Monday, June 9, 2014

Whitman at Armory Square, Revisited

For a long time I've wanted to do sound and visuals projects with some of my old poems. This weekend I got a chance to start learning how, thanks to Radio Boot Camp. I went up to New York with colleagues in order to get a first taste of how we might start incorporating audio elements into our reporting, getting to use what I learned for personal projects is a nice side benefit.

I'm excited about the possibilities on multiple fronts, but the first thing I thought I'd try out was working with this odd Whitman poem I wrote some years back, one in which two voices (and two stories) are cut into each other forming a new, more difficult story. Linebreak published and did a marvelous job with the recording, but I always wanted to hear what would happen if this poem was done in layers, in rounds like old folk songs, with the two threads of death and life not coming one after the other but woven so closely they can scarcely be separated. 

That was part of what I was trying to get at in this poem: an intermingling of the threads of Whitman: his boisterous voice and sexuality with the anguish of the Civil War, the intermingling (and eventual effacement) of Whitman's voice with the voices of the soldiers he nursed, an act of mercy that was at once generous and destructive. 

I moved some lines around in the recording, as I found that following the interspersed voices was more difficult without the visual cues that the page provides, but maybe I can get someone with a dramatically different voice than mine to record with me at some point.
§
▸ Tasks to carry out:
• A. In the blog post about the Whitman poem, which program gave the writer a first chance to learn sound and visuals work?
• B. Carry on the blog post about the Whitman poem from its final sentence.
§
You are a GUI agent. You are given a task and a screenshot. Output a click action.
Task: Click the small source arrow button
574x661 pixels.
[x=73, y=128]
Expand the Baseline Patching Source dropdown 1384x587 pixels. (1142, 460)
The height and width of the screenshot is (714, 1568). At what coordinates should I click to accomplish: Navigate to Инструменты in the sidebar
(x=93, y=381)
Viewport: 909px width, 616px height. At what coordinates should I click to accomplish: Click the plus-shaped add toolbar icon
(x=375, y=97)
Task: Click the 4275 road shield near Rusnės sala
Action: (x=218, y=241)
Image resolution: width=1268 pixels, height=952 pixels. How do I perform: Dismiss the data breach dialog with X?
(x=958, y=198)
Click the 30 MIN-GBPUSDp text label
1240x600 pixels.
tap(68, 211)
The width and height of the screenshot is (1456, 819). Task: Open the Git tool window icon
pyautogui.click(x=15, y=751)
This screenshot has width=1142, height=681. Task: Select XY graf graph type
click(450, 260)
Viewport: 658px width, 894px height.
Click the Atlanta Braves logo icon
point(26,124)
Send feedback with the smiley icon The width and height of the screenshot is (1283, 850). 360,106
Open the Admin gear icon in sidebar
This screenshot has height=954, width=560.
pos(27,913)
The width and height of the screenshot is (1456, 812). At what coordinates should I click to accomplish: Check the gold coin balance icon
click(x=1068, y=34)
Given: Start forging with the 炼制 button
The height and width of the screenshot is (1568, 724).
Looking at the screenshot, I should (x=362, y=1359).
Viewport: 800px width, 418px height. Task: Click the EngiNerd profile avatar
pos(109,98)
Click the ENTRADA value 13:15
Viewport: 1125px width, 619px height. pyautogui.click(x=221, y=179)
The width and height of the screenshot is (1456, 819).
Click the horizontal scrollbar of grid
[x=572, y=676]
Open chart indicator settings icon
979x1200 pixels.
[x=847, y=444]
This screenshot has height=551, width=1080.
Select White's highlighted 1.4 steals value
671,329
§
▸ Expected answers:
• A. Radio Boot Camp

• B.
Whitman at Armory Square

People came to him—in the streets, in the alleys.

              Always, his appetite had been huge, his capacity for
Flesh clung to him like sunlight coats wheat fields.
             Taking others into himself. Now he had them
Knowing its home, its resting place, its canvas.
             By the hundreds, boys and men brought in
They would greet him with kisses. Friends wrote
             On stretchers: shredded arms, exposed brain matter;
Of how beautiful he was bathing, of his proud form;
             Some saved by an hour with the saw. On their lips,
How it moved and flexed; they lost, within his sight,
            A whimper for Christ or mother, sometimes
All shame. And he in turn would tongue
            Bloodied spittle. Most surgeries were amputations.
Their bodies onto leaves of paper, spilling
            The pus was drawn into roll on roll of cotton.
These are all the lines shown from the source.